Marcel Beyer, CEO of iAhorro, notes that mixed mortgages gained prominence in the second half of 2022 and that interest from borrowers intensified in the months that followed. According to the iAhorro Index published this January, 40.30% of mortgage loans signed by users who used the comparison tool were at a mixed rate; this figure rose to 64.22% in February and moderated to 53.92% in March.

The iAhorro Index has been the first to document mixed mortgages in Spain because official agencies have not categorized them separately; they are generally recorded as fixed loans for the first term. Based on INE data for January 2023, 67.40% of new mortgages were fixed and 32.60% were variable, the official agency reporting a different framework from the mixed product.

There is growing supply and demand for mixed rate mortgages

Factors driving the rise in mixed mortgages include banks increasingly including this product in their offerings, rising fixed mortgage rates, and the greater collateral protection associated with longer fixed terms. The market is responding to customer demand with more options than ever before.

Institutions such as Laboral Kutxa, TargoBank, CaixaBank, Openbank, ING, Banco Santander, Bankinter, Ibercaja, EVO, and Hipotecas.com have begun offering hybrid mortgages to their clients. Beyer explains that some lenders that did not previously market mixed mortgages have started to do so to stay competitive. iAhorro reported a single fixed initial term mixed mortgage agreement in March this year. When Euribor is added to the fixed difference, the resulting rate remains well below what is typically offered for constant or variable products.

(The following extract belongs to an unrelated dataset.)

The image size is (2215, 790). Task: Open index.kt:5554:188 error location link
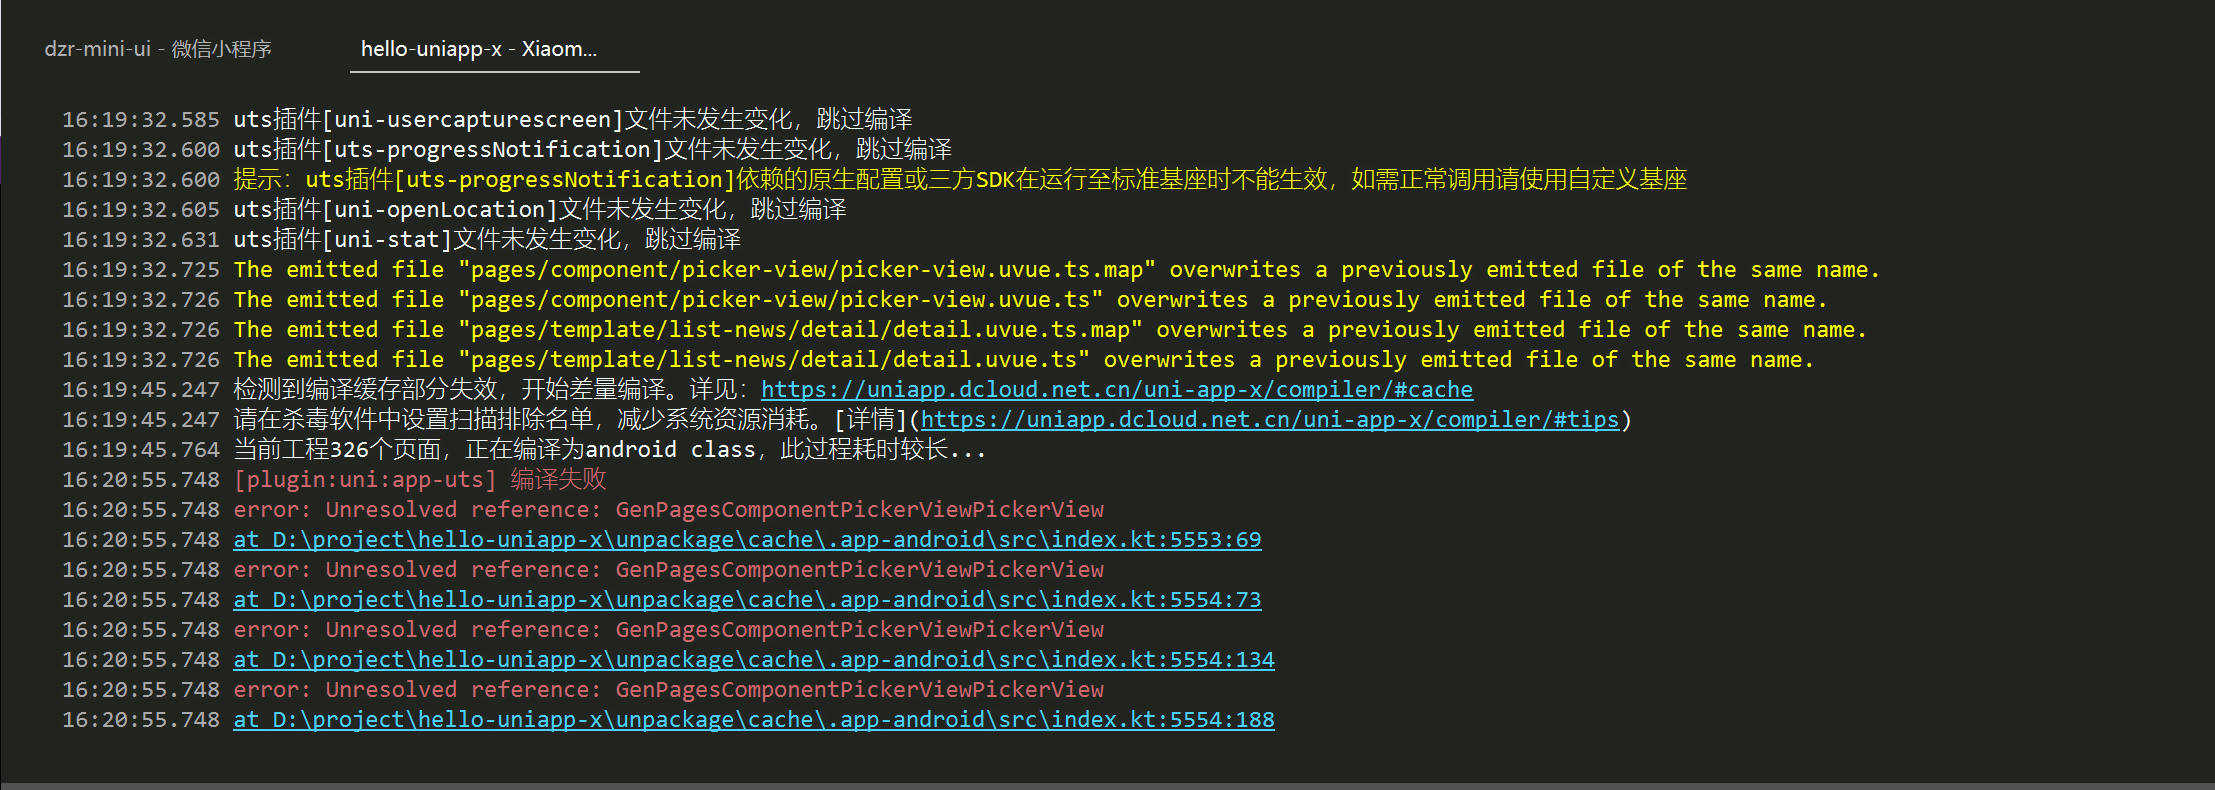754,720
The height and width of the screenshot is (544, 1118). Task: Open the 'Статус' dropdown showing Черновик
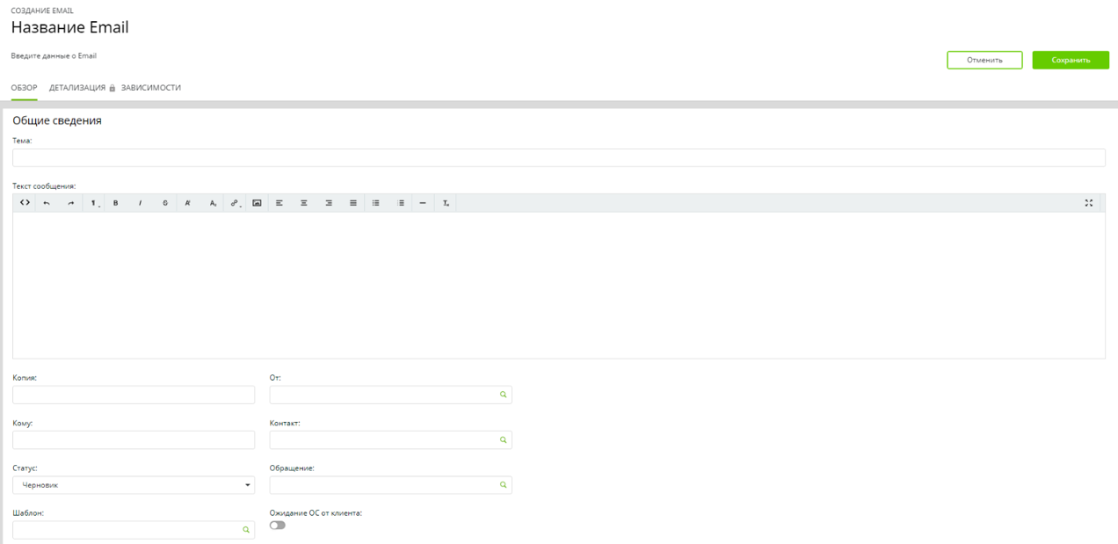coord(133,485)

iAhorro has not yet collected extensive data on hybrid mortgage types because they comprise a small share of the market, but first quarter 2023 figures show rising supply and demand. Average mixed rates for January were 1.97% in the fixed tranche, typically covering the first five to ten years of the loan; February saw a slight increase to 2.17%, and March reached 2.25%. Despite these gains, mixed mortgages remain roughly half a percentage point below the rates seen in several 100% fixed housing loans.

Fixed rate mortgages reach around 3% or higher

In 2023, fixed rate loans have become more expensive compared with last year. Yet, as Beyer points out, a sense of stability is returning as banks adjust offerings gradually rather than in dramatic shifts. Between January and March 2023, the average fixed rate signed by iAhorro users stood at 2.65%, up from 2.05% recorded in late 2022. Monthly averages rose from 2.43% in January to 2.76% in February, then leveled at 2.74% in March. Official INE figures for January 2023 show an even higher average of 2.79% for fixed-rate mortgages during that month.

iAhorro emphasizes that its users generally secure better rates than those offered directly by banks. Meanwhile, fixed rate mortgages have lost market share in recent months, dropping from over 80% in the third quarter of 2022 to about 30.39% by March 2023. The mortgage activity tracked by the iAhorro Index confirms these dynamics.

What happened to the variable mortgage

Although Euribor continues to rise, variable rate loans, which combine a floating rate with the Euribor, have maintained a minority position in market share. They accounted for 10 to 15% of loans signed by iAhorro users, with specific shares of 10.45% in January, 13.64% in February, and 15.69% in March.

Looking ahead, the trajectory depends on policy decisions by lenders and by the European Central Bank. The ECB has already raised official rates twice in recent months, with the current rate at 3.5%. Whether further increases occur will influence fixed, floating, and mortgage pricing in the months ahead.